* **Records for this exercise**
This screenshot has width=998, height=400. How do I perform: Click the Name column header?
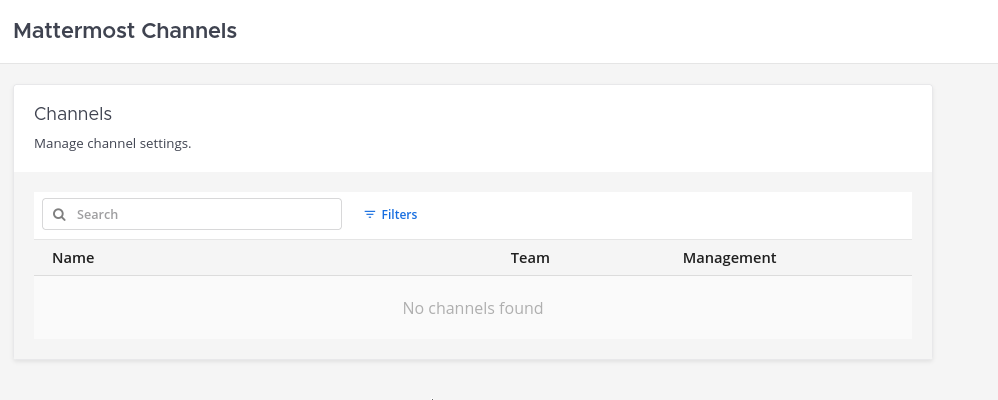pyautogui.click(x=73, y=258)
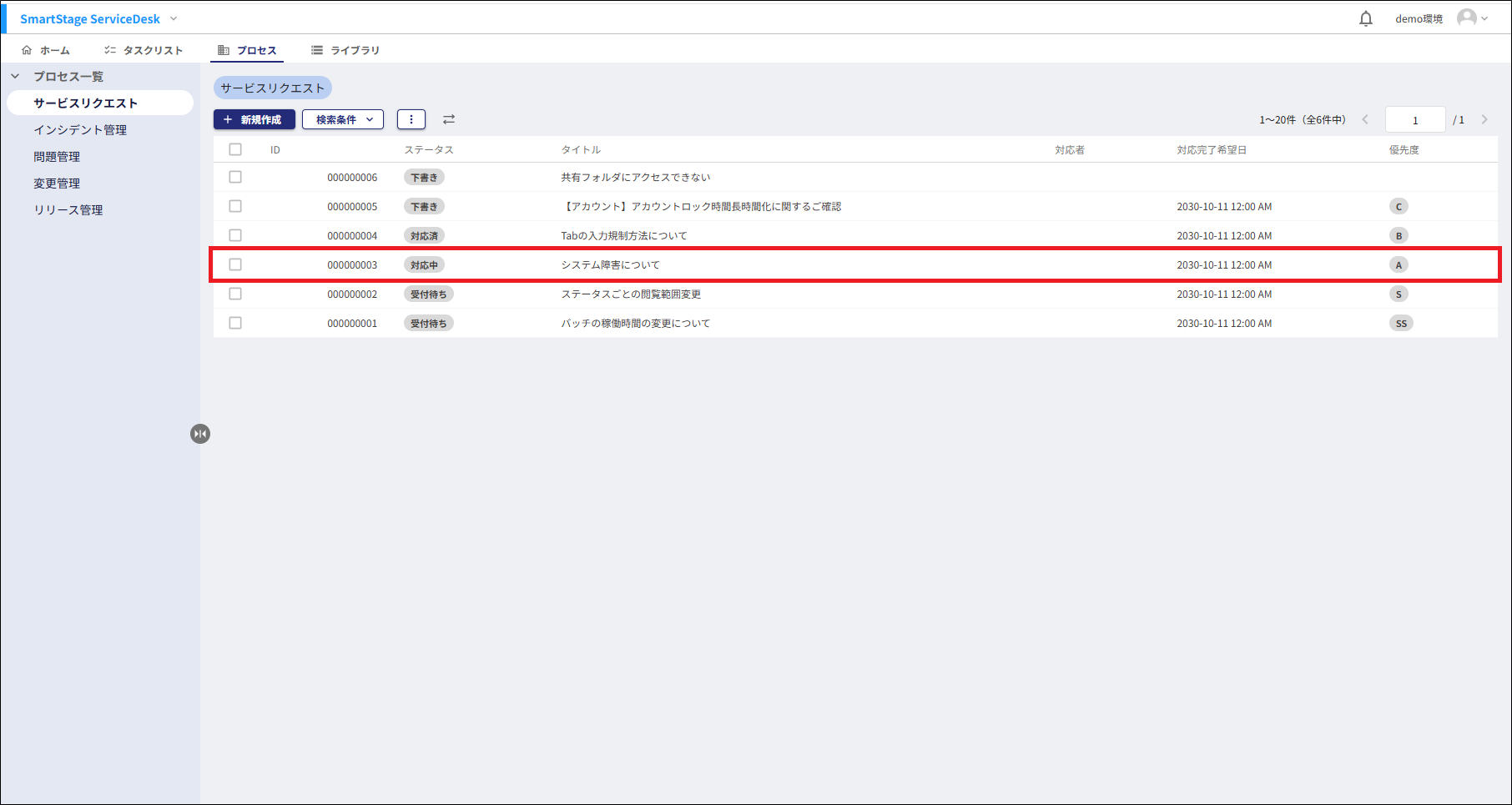Click the 新規作成 button

(254, 119)
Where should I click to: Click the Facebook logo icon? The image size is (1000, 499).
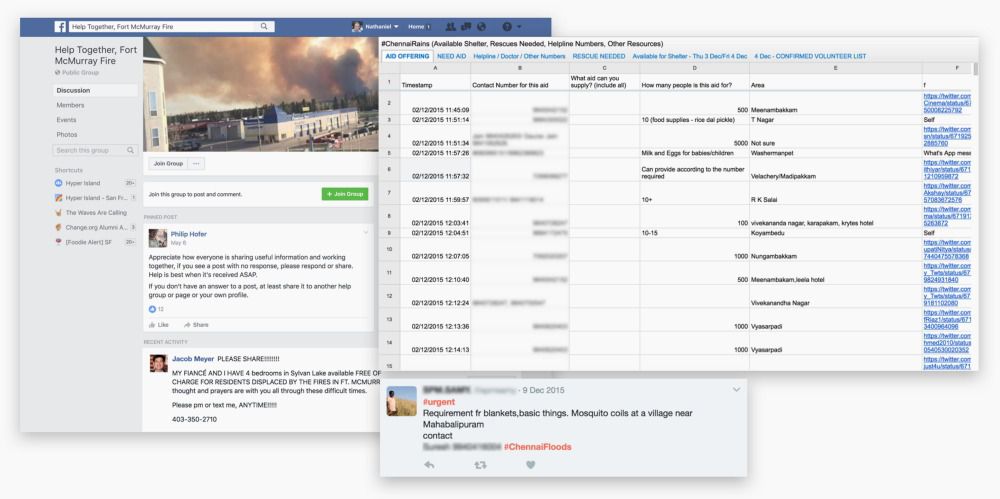61,27
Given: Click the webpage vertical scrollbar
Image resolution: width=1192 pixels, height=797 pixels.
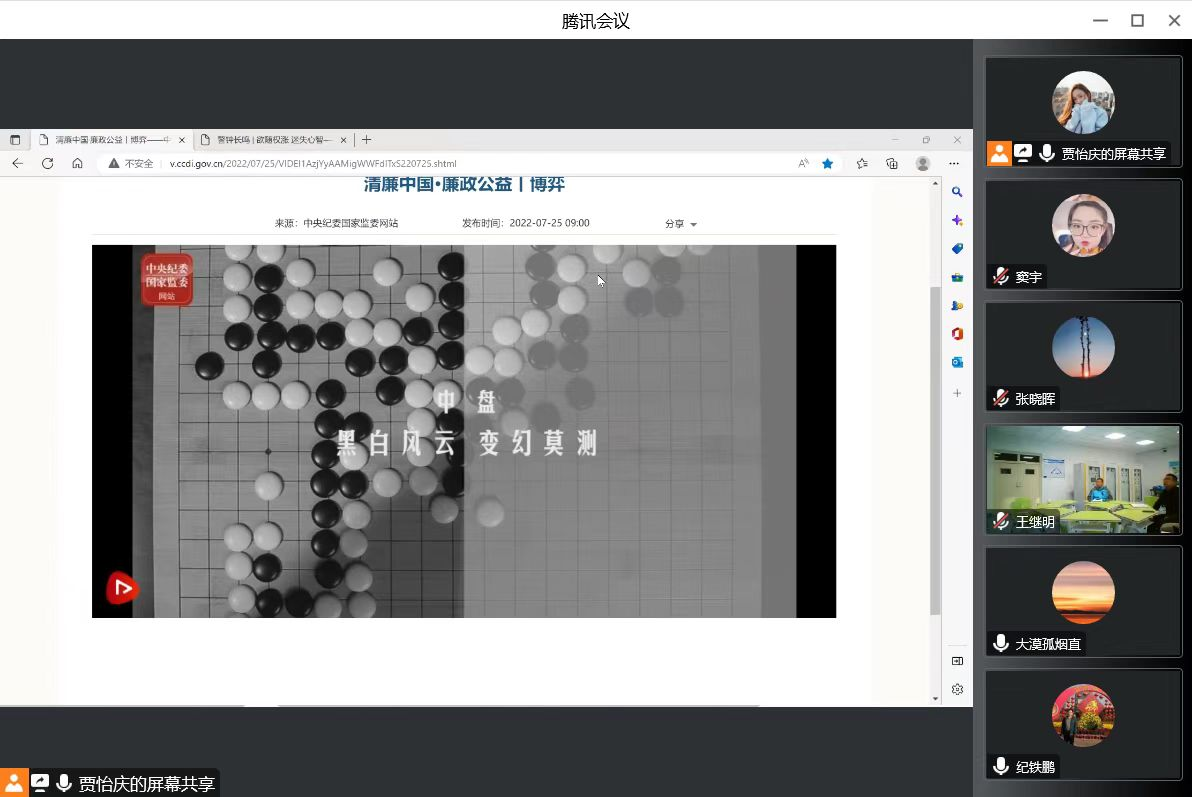Looking at the screenshot, I should [935, 450].
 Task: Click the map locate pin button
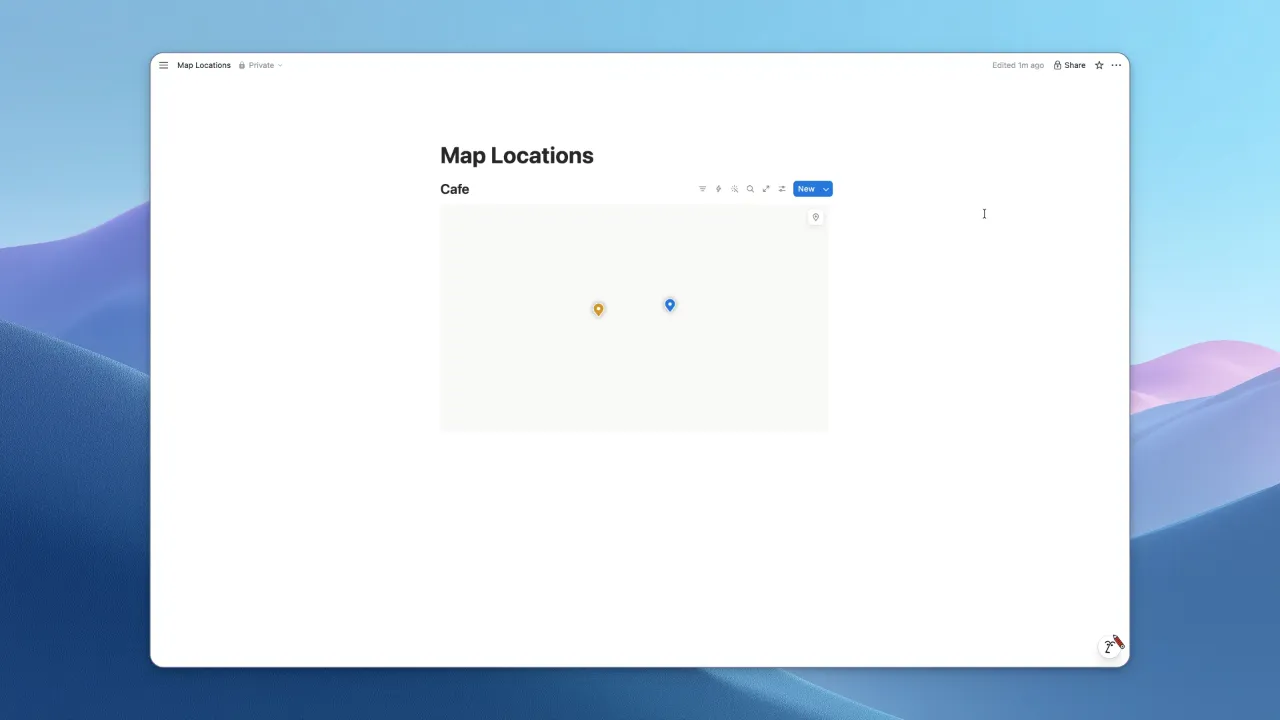click(815, 217)
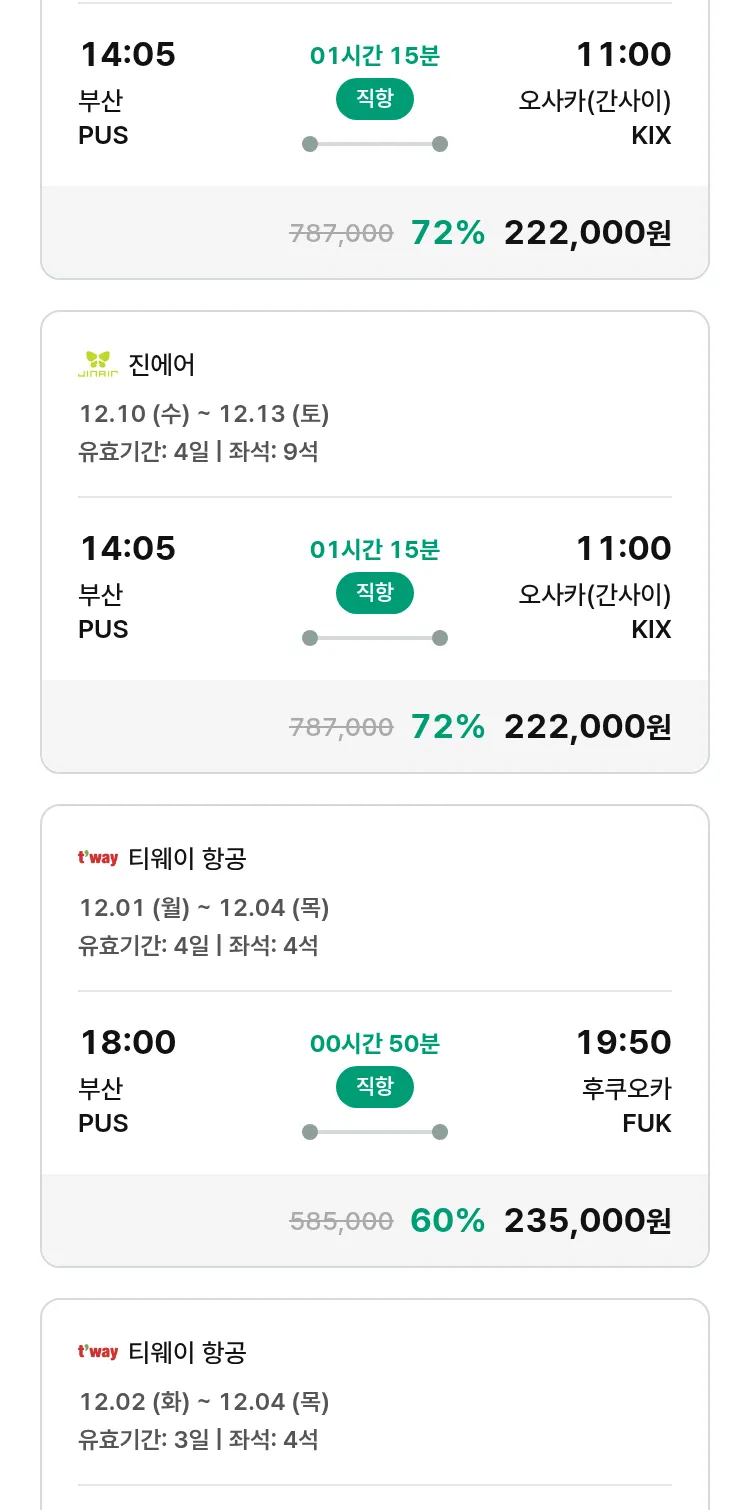This screenshot has width=750, height=1510.
Task: Click the 00시간 50분 flight duration
Action: pos(375,1044)
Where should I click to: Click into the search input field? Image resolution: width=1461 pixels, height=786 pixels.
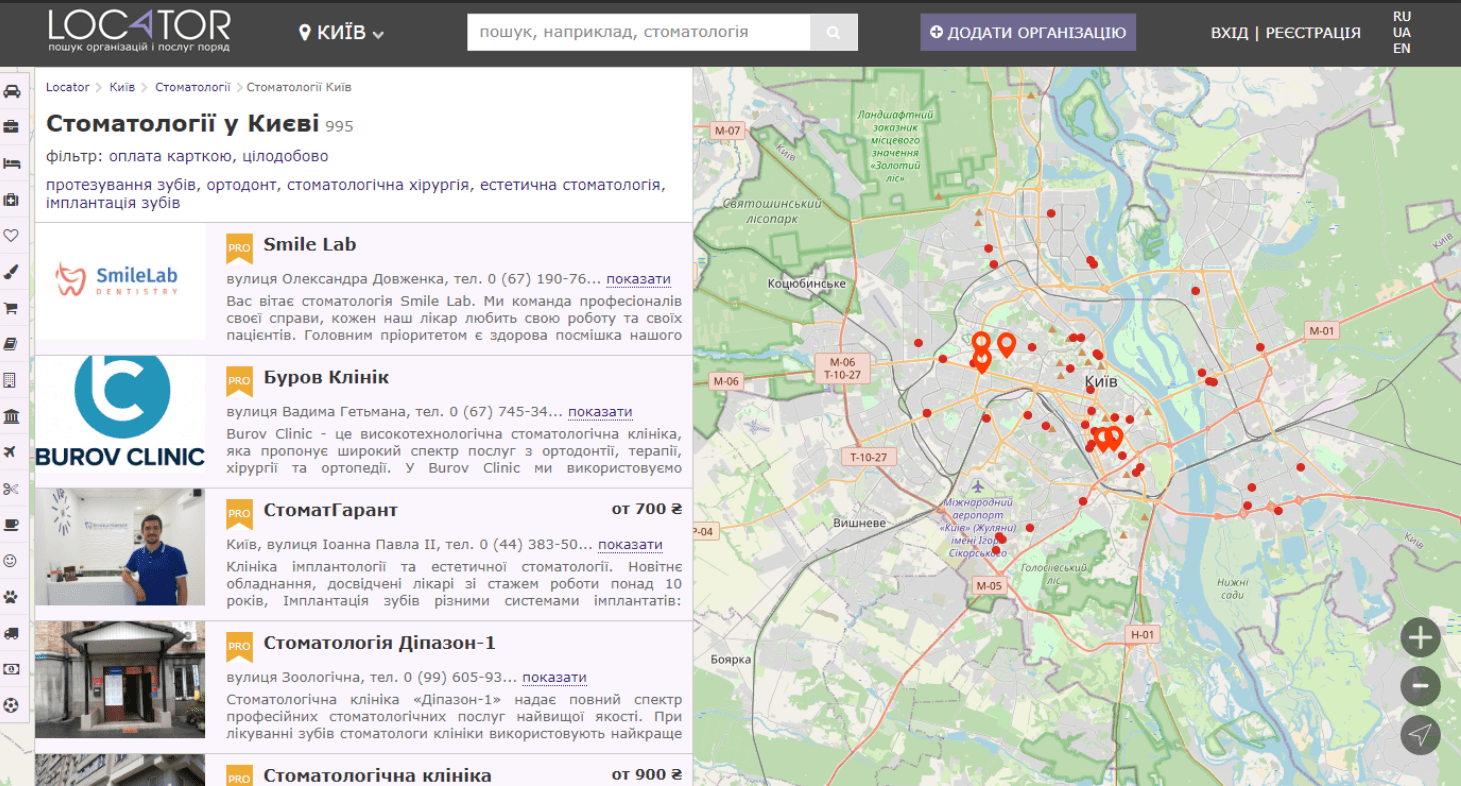pos(638,32)
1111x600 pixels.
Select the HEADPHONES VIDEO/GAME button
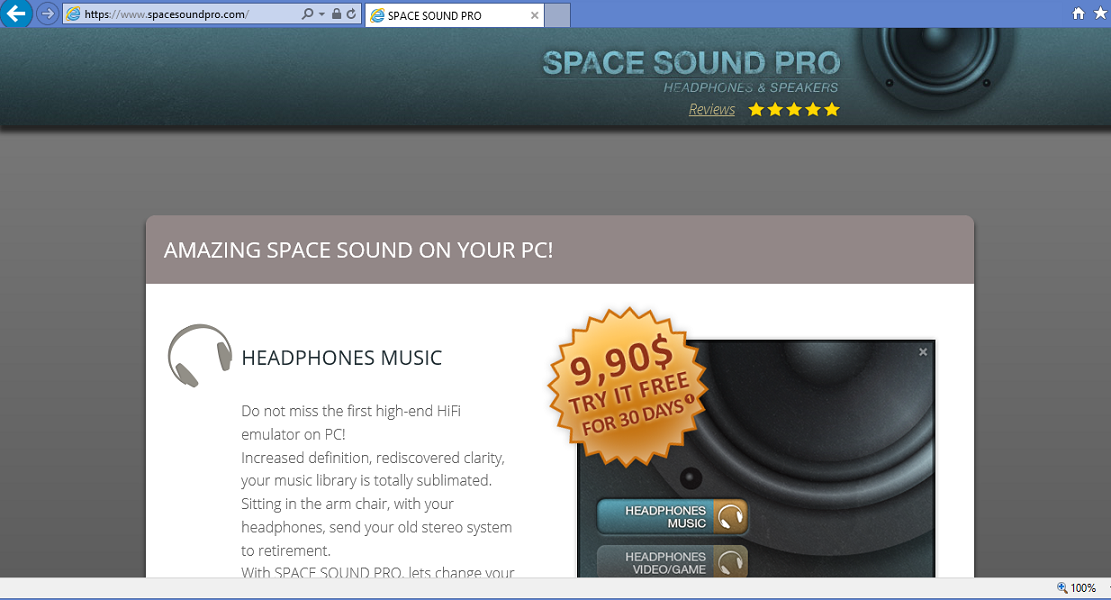coord(672,562)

* **Requirement**
Write the records out exactly, dropping every image.

* **Response below**
This screenshot has width=998, height=400. How do I perform: Click the Name column header?
pyautogui.click(x=73, y=258)
Click the 新規作成 button

(254, 119)
Where should I click to: Click the Facebook logo icon? The image size is (1000, 499).
61,27
Given: Click the webpage vertical scrollbar
Image resolution: width=1192 pixels, height=797 pixels.
Looking at the screenshot, I should [935, 450].
 Task: Click the map locate pin button
click(815, 217)
This screenshot has width=750, height=1510.
Task: Click the 00시간 50분 flight duration
Action: pos(375,1044)
Where should I click to: Click into the search input field? Image resolution: width=1461 pixels, height=786 pixels.
pos(638,32)
1111x600 pixels.
Select the HEADPHONES VIDEO/GAME button
coord(672,562)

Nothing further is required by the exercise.